* _DATA TO USE_:
====
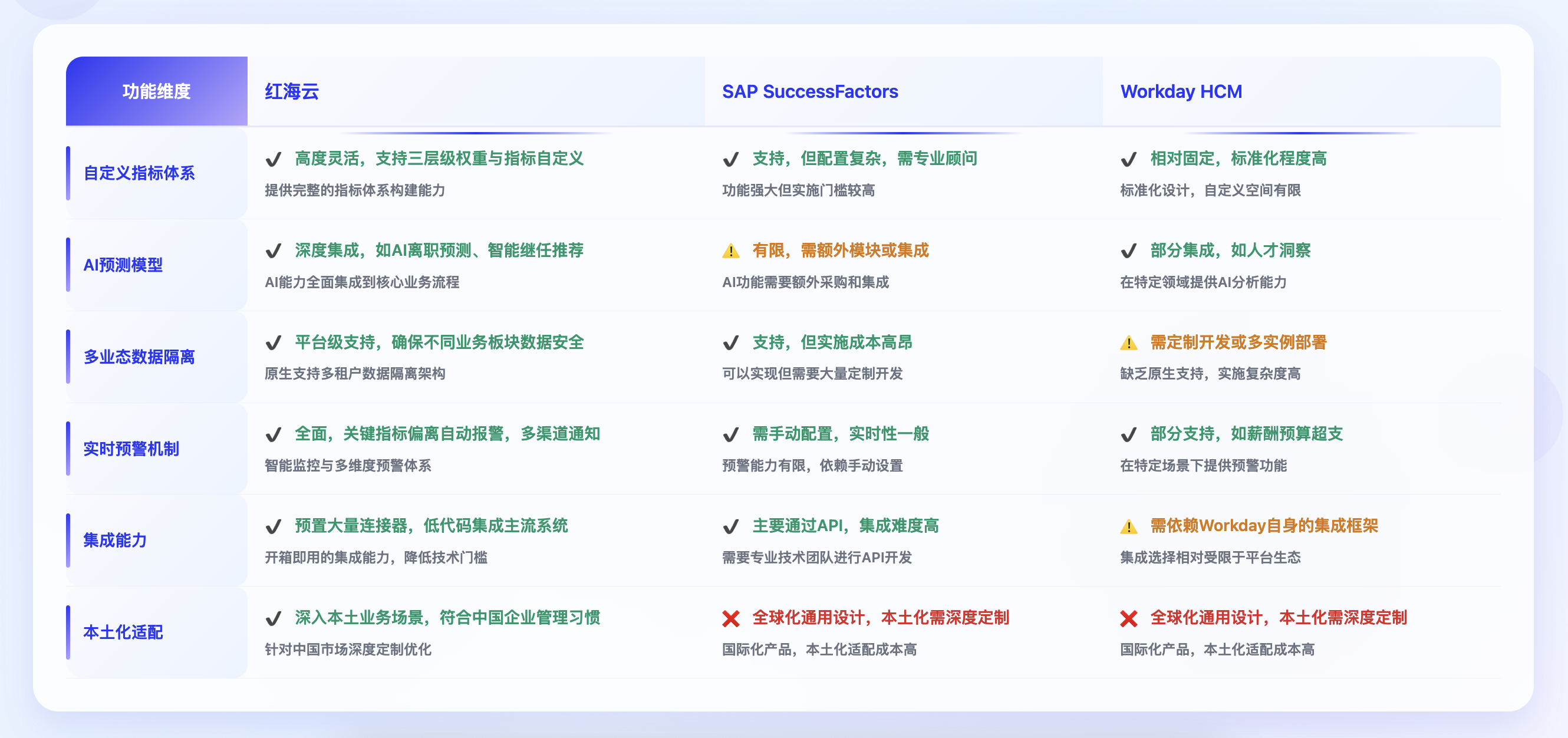The width and height of the screenshot is (1568, 738).
Task: Click the checkmark beside 主要通过API，集成难度高
Action: [x=730, y=527]
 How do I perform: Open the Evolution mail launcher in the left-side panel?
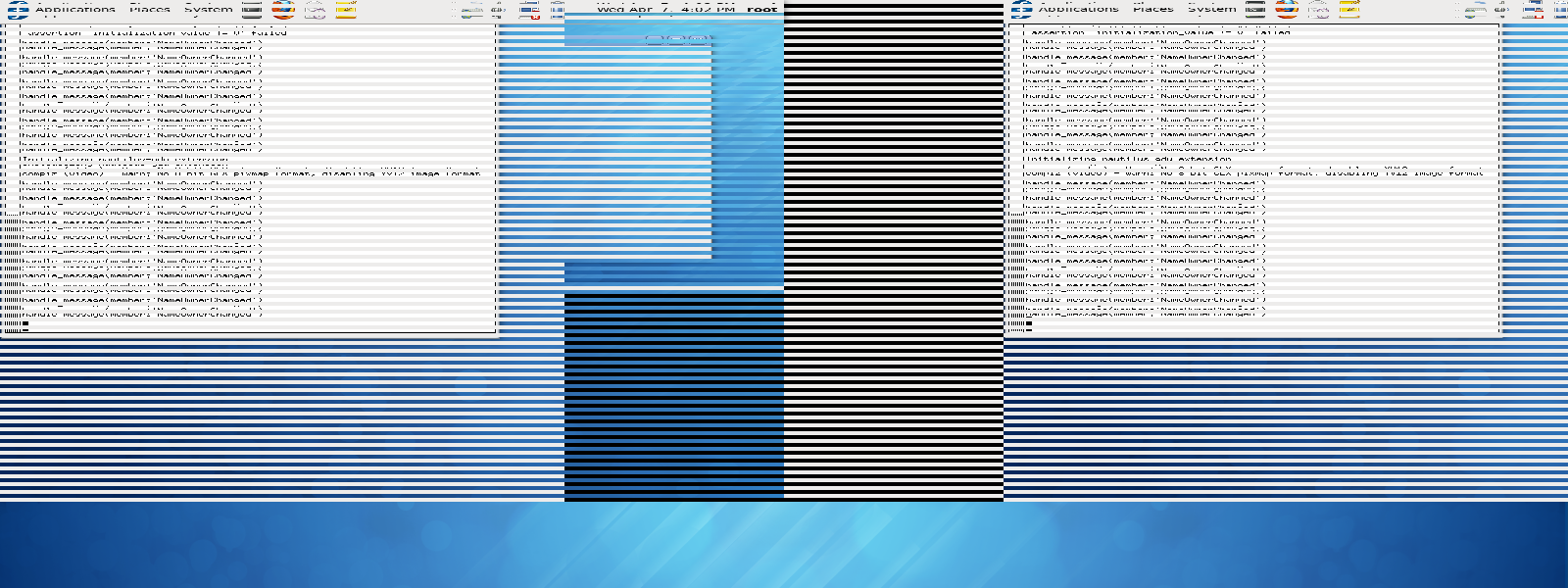(315, 10)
====
* _PROBLEM TO SOLVE_:
Copy out every line of text in the items word for word, leaving out the pictures.

* _TASK OUTPUT_:
The width and height of the screenshot is (1568, 738).
Task: Click the checkmark beside 主要通过API，集成难度高
Action: [x=730, y=527]
 How do I perform: Open the Evolution mail launcher in the left-side panel?
(315, 10)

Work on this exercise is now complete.